## The problem
Please retype each record exactly as it stands below.

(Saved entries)
· · ·

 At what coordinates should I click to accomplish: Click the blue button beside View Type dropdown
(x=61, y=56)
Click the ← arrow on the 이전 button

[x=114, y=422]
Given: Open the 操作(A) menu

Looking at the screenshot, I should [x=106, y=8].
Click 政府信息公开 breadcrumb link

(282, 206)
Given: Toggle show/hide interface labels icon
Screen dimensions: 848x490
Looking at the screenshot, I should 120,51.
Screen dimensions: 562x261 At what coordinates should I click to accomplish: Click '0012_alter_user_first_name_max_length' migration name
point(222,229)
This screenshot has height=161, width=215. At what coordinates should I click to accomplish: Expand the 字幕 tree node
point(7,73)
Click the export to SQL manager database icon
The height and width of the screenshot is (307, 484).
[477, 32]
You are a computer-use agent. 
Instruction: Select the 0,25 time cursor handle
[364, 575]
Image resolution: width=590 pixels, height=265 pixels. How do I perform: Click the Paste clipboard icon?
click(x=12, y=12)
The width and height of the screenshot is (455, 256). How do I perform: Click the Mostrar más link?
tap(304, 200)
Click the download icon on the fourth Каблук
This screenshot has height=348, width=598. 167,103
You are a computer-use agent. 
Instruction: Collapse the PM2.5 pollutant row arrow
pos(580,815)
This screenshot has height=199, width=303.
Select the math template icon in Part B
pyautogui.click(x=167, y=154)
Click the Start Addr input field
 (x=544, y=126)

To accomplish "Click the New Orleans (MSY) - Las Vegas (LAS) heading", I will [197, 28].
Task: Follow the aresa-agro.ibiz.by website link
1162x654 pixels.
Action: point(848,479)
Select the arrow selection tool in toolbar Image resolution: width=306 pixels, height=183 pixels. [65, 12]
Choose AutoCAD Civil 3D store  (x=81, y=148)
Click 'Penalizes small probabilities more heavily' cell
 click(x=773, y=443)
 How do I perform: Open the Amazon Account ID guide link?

· · ·

## Response below
 At what coordinates should I click to accomplish: Click the blue button beside View Type dropdown
(x=61, y=56)
Click the ← arrow on the 이전 button

[x=114, y=422]
Given: Open the 操作(A) menu

Looking at the screenshot, I should [x=106, y=8].
Click 政府信息公开 breadcrumb link

(282, 206)
Given: Toggle show/hide interface labels icon
Screen dimensions: 848x490
Looking at the screenshot, I should 120,51.
Screen dimensions: 562x261 At what coordinates should I click to accomplish: Click '0012_alter_user_first_name_max_length' migration name
point(222,229)
This screenshot has height=161, width=215. At what coordinates should I click to accomplish: Expand the 字幕 tree node
point(7,73)
Click the export to SQL manager database icon
The height and width of the screenshot is (307, 484).
[477, 32]
You are a computer-use agent. 
Instruction: Select the 0,25 time cursor handle
[364, 575]
Image resolution: width=590 pixels, height=265 pixels. How do I perform: Click the Paste clipboard icon?
click(x=12, y=12)
The width and height of the screenshot is (455, 256). How do I perform: Click the Mostrar más link?
tap(304, 200)
Click the download icon on the fourth Каблук
This screenshot has height=348, width=598. 167,103
You are a computer-use agent. 
Instruction: Collapse the PM2.5 pollutant row arrow
pos(580,815)
This screenshot has height=199, width=303.
Select the math template icon in Part B
pyautogui.click(x=167, y=154)
Click the Start Addr input field
 (x=544, y=126)

To accomplish "Click the New Orleans (MSY) - Las Vegas (LAS) heading", I will [197, 28].
Task: Follow the aresa-agro.ibiz.by website link
1162x654 pixels.
Action: point(848,479)
Select the arrow selection tool in toolbar Image resolution: width=306 pixels, height=183 pixels. [65, 12]
Choose AutoCAD Civil 3D store  (x=81, y=148)
Click 'Penalizes small probabilities more heavily' cell
 click(x=773, y=443)
 How do I perform: Open the Amazon Account ID guide link?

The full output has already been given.